5. Agents¶
A series of tools to perform data manipulation and adaption.
5.1. Capping¶
Cap data to certain values.
5.1.1. CapAgent¶
Class for capping. The class can be instantiated without specific parameters. Arguments can be later specified with self.fit() method.
- resourcegeo.transformation.capping.CapAgent.fit(self, greater_than=None, less_than=None, cap_to=None, subset_col=None, subset_code=None)¶
Define required capping parameters.
- Parameters:
greater_than (float) – threshold value
less_than (float) – threshold value
cap_to (float) – capping value
subset_col (str) – column name in pd.DataFrame
subset_code (int) – categorical code
- Returns:
Class object with fitting parameters.
- Return type:
self
- resourcegeo.transformation.capping.CapAgent.fit_apply(self, data, var, suffix='_cap')¶
Cap values of values in a dataframe column. It requires the fitting parameters previously specified with self.fit(). It does not require and does not change initialized weights.
- Parameters:
data (pd.DataFrame) – df with values
var (str) – column name for values
- Returns:
None
- resourcegeo.transformation.capping.CapAgent.sensitivity(self, values=None, limit_value=None, weights=None, wt_col=None, chosen_value=None, show_progress=False)¶
Capping sensitivity analysis over a range of capping values.

⁂

_Written problem A_.
In the capping documentation, what default value does fit_apply give the suffix argument?
_Written problem B_.
Write out everything in the capping documentation from "5.1. Capping¶" down to "with fitting parameters.".
These rows have no connection to the capping documentation above.

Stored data
⁂

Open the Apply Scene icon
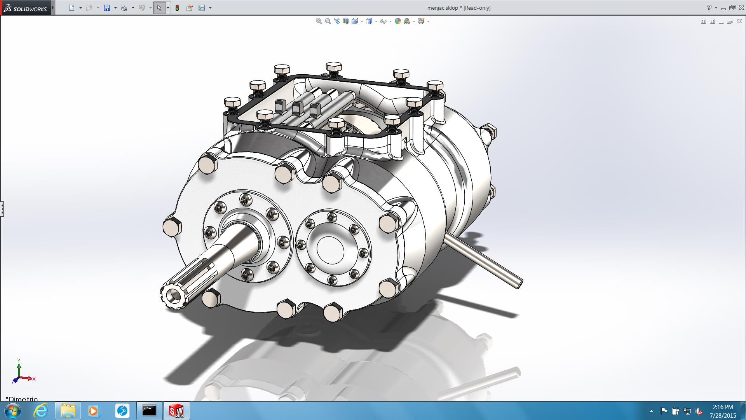The width and height of the screenshot is (746, 420). point(407,21)

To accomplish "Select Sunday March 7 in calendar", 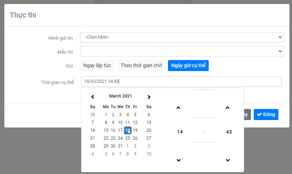I will tap(93, 123).
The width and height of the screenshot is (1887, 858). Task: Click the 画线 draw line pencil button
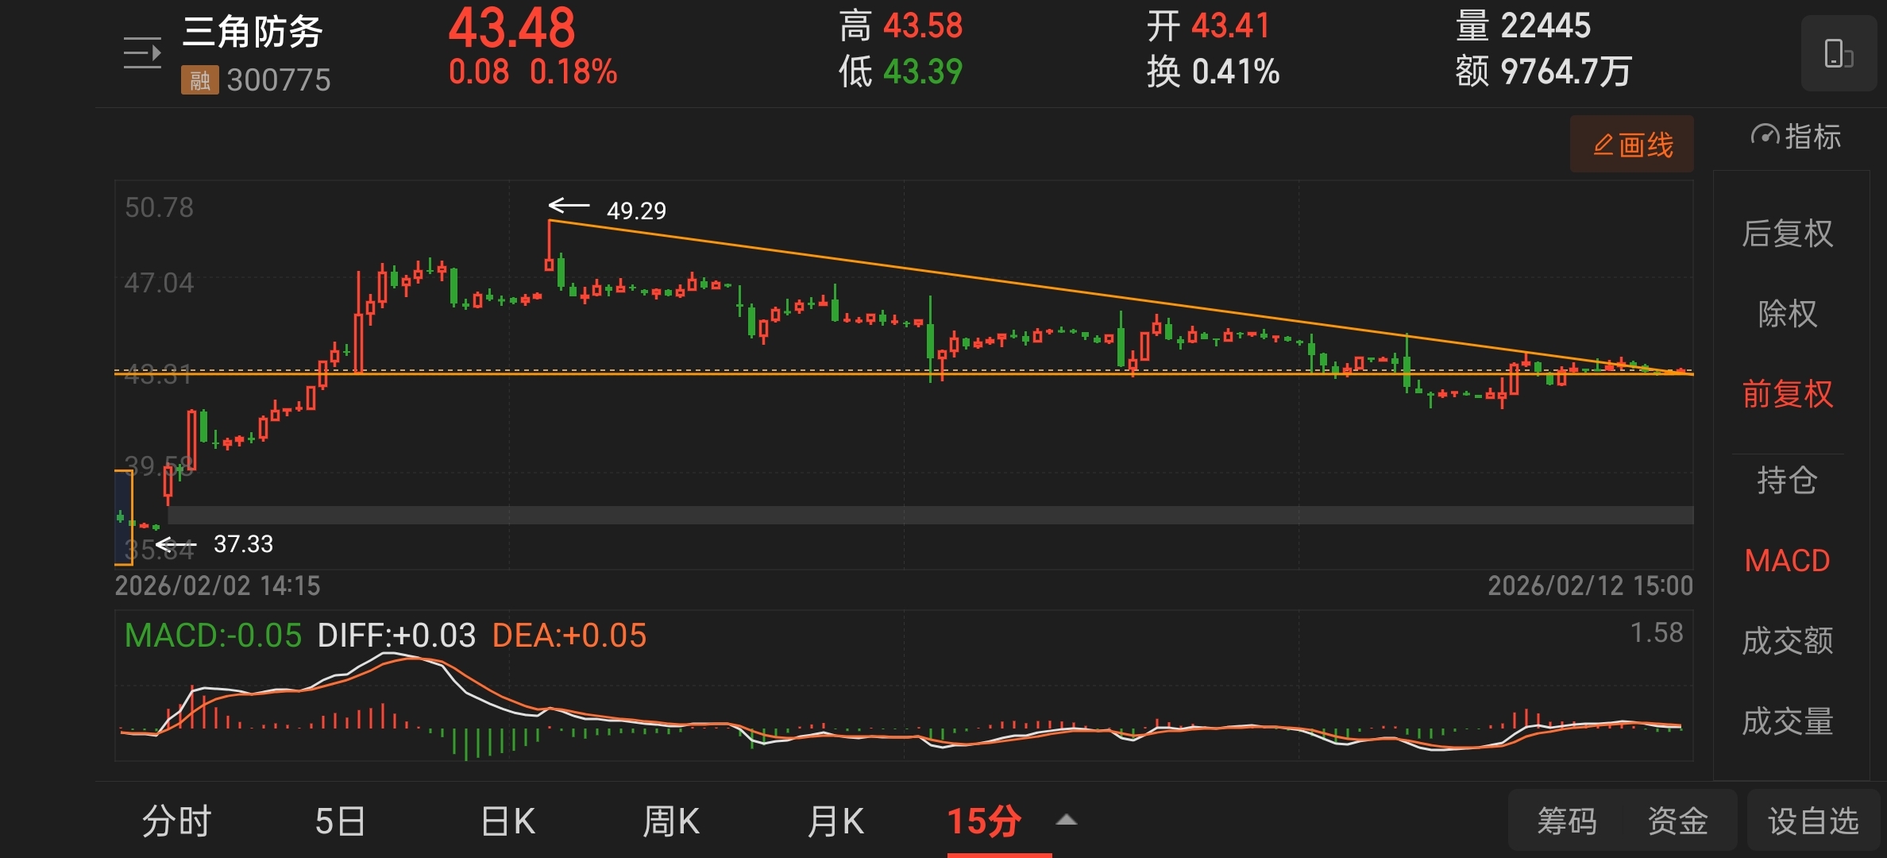(1632, 145)
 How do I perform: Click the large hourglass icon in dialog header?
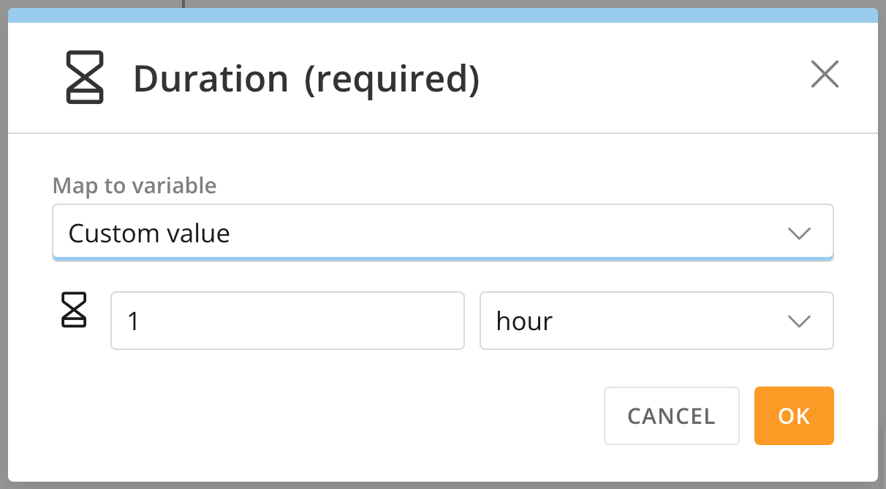pyautogui.click(x=85, y=77)
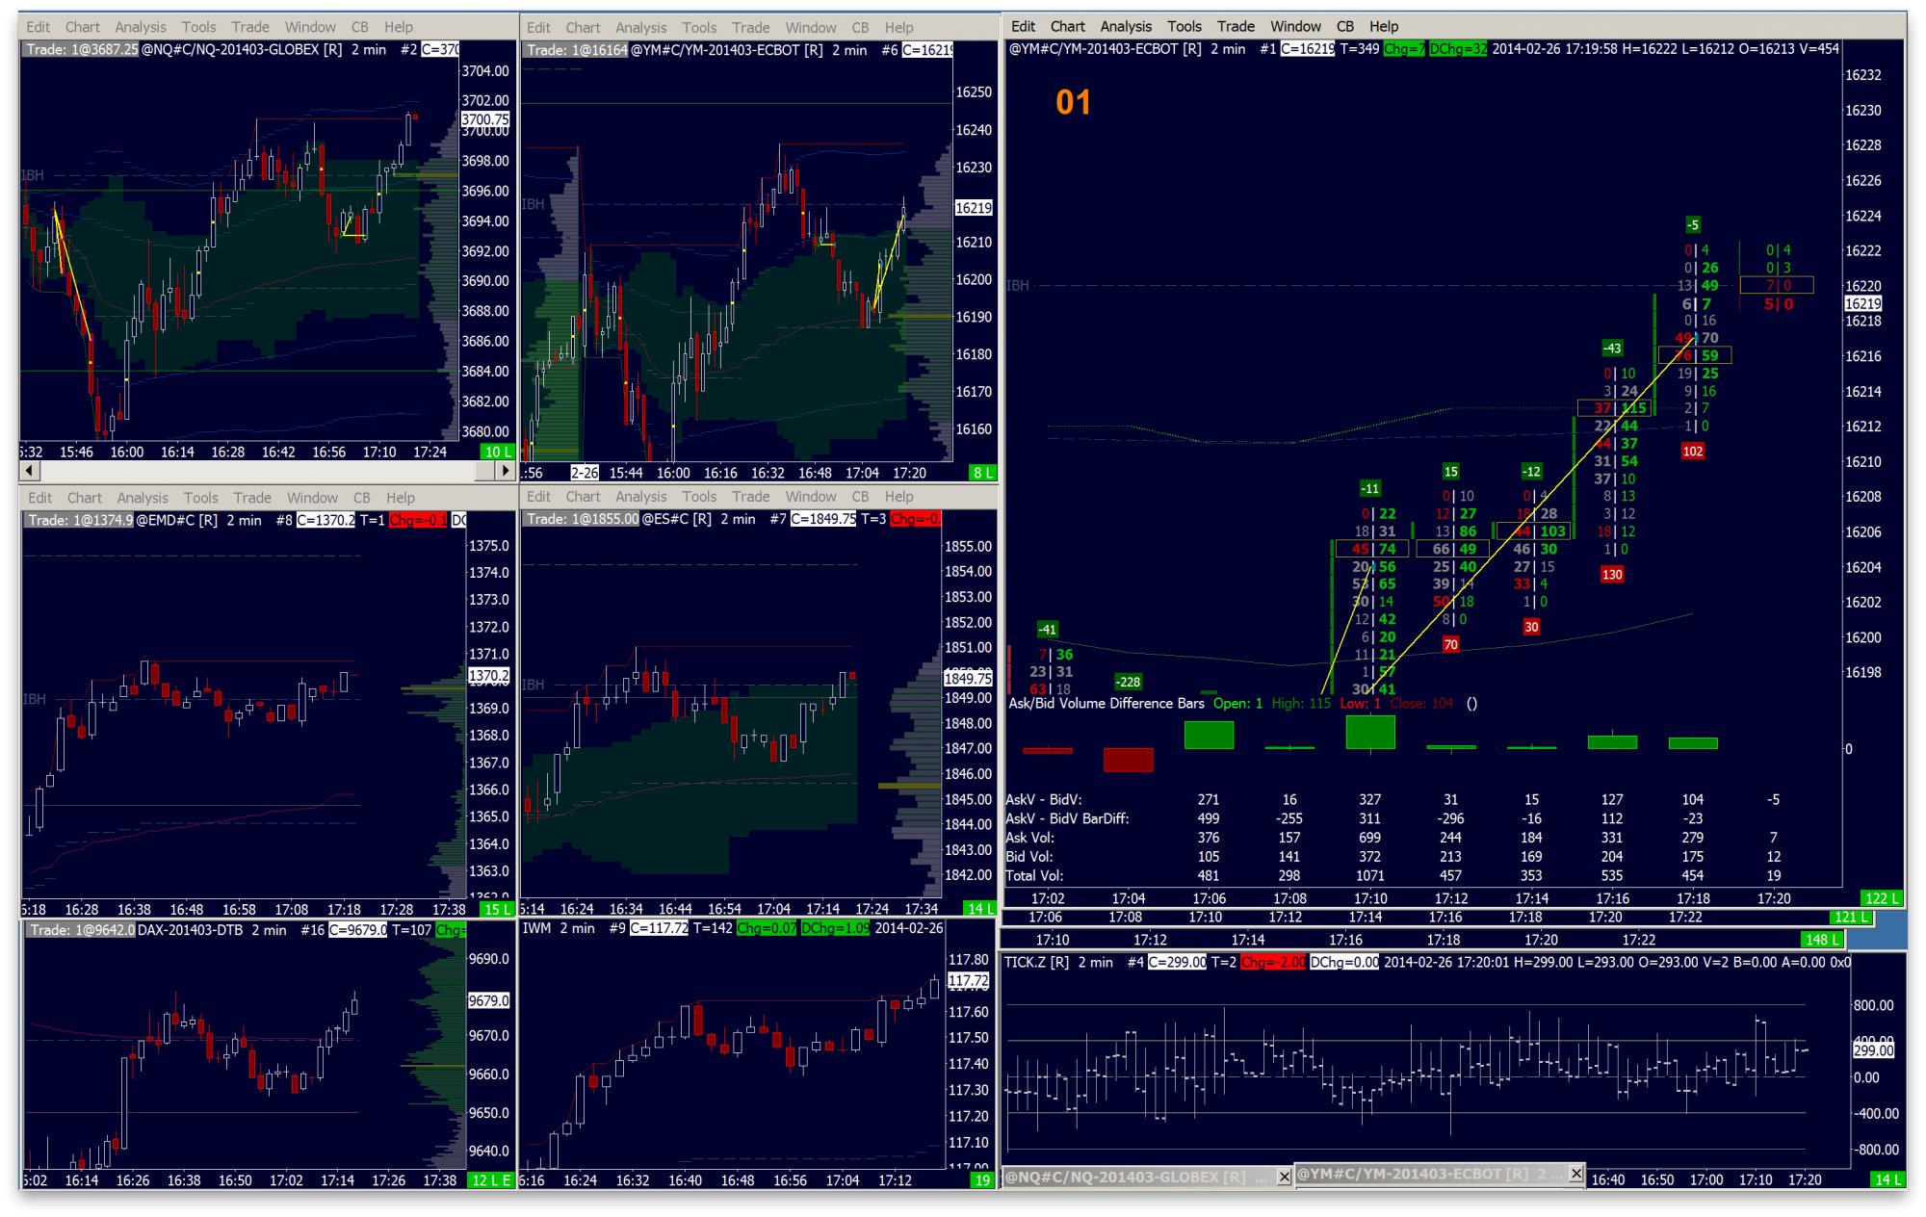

⁂

_Task response A_.
'_cap'

_Task response B_.
5.1. Capping¶
Cap data to certain values.
5.1.1. CapAgent¶
Class for capping. The class can be instantiated without specific parameters. Arguments can be later specified with self.fit() method.
- resourcegeo.transformation.capping.CapAgent.fit(self, greater_than=None, less_than=None, cap_to=None, subset_col=None, subset_code=None)¶
Define required capping parameters.
- Parameters:
greater_than (float) – threshold value
less_than (float) – threshold value
cap_to (float) – capping value
subset_col (str) – column name in pd.DataFrame
subset_code (int) – categorical code
- Returns:
Class object with fitting parameters.